## Records shown:

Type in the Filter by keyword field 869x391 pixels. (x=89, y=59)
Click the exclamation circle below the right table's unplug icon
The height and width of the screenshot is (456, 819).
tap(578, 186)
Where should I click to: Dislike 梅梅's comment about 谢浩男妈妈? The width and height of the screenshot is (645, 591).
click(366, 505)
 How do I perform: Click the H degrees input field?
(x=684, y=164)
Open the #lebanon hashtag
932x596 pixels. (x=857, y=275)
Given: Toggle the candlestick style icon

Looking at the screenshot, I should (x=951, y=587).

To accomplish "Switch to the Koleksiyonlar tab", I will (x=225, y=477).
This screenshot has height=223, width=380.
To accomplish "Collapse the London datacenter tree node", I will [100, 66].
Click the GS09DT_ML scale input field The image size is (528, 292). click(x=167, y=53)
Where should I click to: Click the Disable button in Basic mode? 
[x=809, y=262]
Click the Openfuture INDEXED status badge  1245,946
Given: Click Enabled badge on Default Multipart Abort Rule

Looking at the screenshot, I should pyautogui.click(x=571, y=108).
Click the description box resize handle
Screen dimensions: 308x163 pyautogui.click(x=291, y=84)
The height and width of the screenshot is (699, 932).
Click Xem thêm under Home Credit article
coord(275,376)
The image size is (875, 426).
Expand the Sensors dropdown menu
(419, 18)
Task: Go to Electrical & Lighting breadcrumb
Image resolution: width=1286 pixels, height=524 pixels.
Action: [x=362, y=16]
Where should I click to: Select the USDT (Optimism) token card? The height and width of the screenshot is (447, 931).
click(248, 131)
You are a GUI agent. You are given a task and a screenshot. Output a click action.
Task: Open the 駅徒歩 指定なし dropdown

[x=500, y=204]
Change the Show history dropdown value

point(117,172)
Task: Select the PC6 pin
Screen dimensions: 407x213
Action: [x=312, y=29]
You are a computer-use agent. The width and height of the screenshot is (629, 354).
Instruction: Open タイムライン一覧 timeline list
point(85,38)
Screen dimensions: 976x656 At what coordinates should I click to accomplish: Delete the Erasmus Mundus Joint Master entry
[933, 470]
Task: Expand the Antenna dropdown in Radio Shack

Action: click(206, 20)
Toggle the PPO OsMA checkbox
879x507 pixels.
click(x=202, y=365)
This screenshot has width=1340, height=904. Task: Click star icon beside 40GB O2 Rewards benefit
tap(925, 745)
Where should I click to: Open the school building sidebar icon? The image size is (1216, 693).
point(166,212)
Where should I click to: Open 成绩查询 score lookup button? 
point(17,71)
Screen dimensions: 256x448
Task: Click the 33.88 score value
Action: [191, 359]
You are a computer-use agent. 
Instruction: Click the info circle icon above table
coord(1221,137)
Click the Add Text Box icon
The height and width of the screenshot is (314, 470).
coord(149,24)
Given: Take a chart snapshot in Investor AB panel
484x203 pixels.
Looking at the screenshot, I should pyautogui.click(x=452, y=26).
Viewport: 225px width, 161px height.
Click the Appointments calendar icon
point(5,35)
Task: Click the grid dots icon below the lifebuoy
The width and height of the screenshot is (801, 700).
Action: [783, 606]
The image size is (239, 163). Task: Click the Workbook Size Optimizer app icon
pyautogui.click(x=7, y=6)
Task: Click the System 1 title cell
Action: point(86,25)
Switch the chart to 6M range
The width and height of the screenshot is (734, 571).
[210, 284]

## Exercise requirements:
Return the full data, every line of it, with nothing altered.

## Result of the exercise:
Type in the Filter by keyword field 869x391 pixels. (x=89, y=59)
Click the exclamation circle below the right table's unplug icon
The height and width of the screenshot is (456, 819).
tap(578, 186)
Where should I click to: Dislike 梅梅's comment about 谢浩男妈妈? The width and height of the screenshot is (645, 591).
click(366, 505)
 How do I perform: Click the H degrees input field?
(x=684, y=164)
Open the #lebanon hashtag
932x596 pixels. (x=857, y=275)
Given: Toggle the candlestick style icon

Looking at the screenshot, I should (x=951, y=587).

To accomplish "Switch to the Koleksiyonlar tab", I will (x=225, y=477).
This screenshot has height=223, width=380.
To accomplish "Collapse the London datacenter tree node", I will [100, 66].
Click the GS09DT_ML scale input field The image size is (528, 292). click(x=167, y=53)
Where should I click to: Click the Disable button in Basic mode? 
[x=809, y=262]
Click the Openfuture INDEXED status badge  1245,946
Given: Click Enabled badge on Default Multipart Abort Rule

Looking at the screenshot, I should pyautogui.click(x=571, y=108).
Click the description box resize handle
Screen dimensions: 308x163 pyautogui.click(x=291, y=84)
The height and width of the screenshot is (699, 932).
Click Xem thêm under Home Credit article
coord(275,376)
The image size is (875, 426).
Expand the Sensors dropdown menu
(419, 18)
Task: Go to Electrical & Lighting breadcrumb
Image resolution: width=1286 pixels, height=524 pixels.
Action: [x=362, y=16]
Where should I click to: Select the USDT (Optimism) token card? The height and width of the screenshot is (447, 931).
click(248, 131)
You are a GUI agent. You are given a task and a screenshot. Output a click action.
Task: Open the 駅徒歩 指定なし dropdown

[x=500, y=204]
Change the Show history dropdown value

point(117,172)
Task: Select the PC6 pin
Screen dimensions: 407x213
Action: [x=312, y=29]
You are a computer-use agent. The width and height of the screenshot is (629, 354).
Instruction: Open タイムライン一覧 timeline list
point(85,38)
Screen dimensions: 976x656 At what coordinates should I click to accomplish: Delete the Erasmus Mundus Joint Master entry
[933, 470]
Task: Expand the Antenna dropdown in Radio Shack

Action: click(206, 20)
Toggle the PPO OsMA checkbox
879x507 pixels.
click(x=202, y=365)
This screenshot has width=1340, height=904. Task: Click star icon beside 40GB O2 Rewards benefit
tap(925, 745)
Where should I click to: Open the school building sidebar icon? The image size is (1216, 693).
point(166,212)
Where should I click to: Open 成绩查询 score lookup button? 
point(17,71)
Screen dimensions: 256x448
Task: Click the 33.88 score value
Action: [191, 359]
You are a computer-use agent. 
Instruction: Click the info circle icon above table
coord(1221,137)
Click the Add Text Box icon
The height and width of the screenshot is (314, 470).
coord(149,24)
Given: Take a chart snapshot in Investor AB panel
484x203 pixels.
Looking at the screenshot, I should pyautogui.click(x=452, y=26).
Viewport: 225px width, 161px height.
Click the Appointments calendar icon
point(5,35)
Task: Click the grid dots icon below the lifebuoy
The width and height of the screenshot is (801, 700).
Action: [783, 606]
The image size is (239, 163). Task: Click the Workbook Size Optimizer app icon
pyautogui.click(x=7, y=6)
Task: Click the System 1 title cell
Action: point(86,25)
Switch the chart to 6M range
The width and height of the screenshot is (734, 571).
[210, 284]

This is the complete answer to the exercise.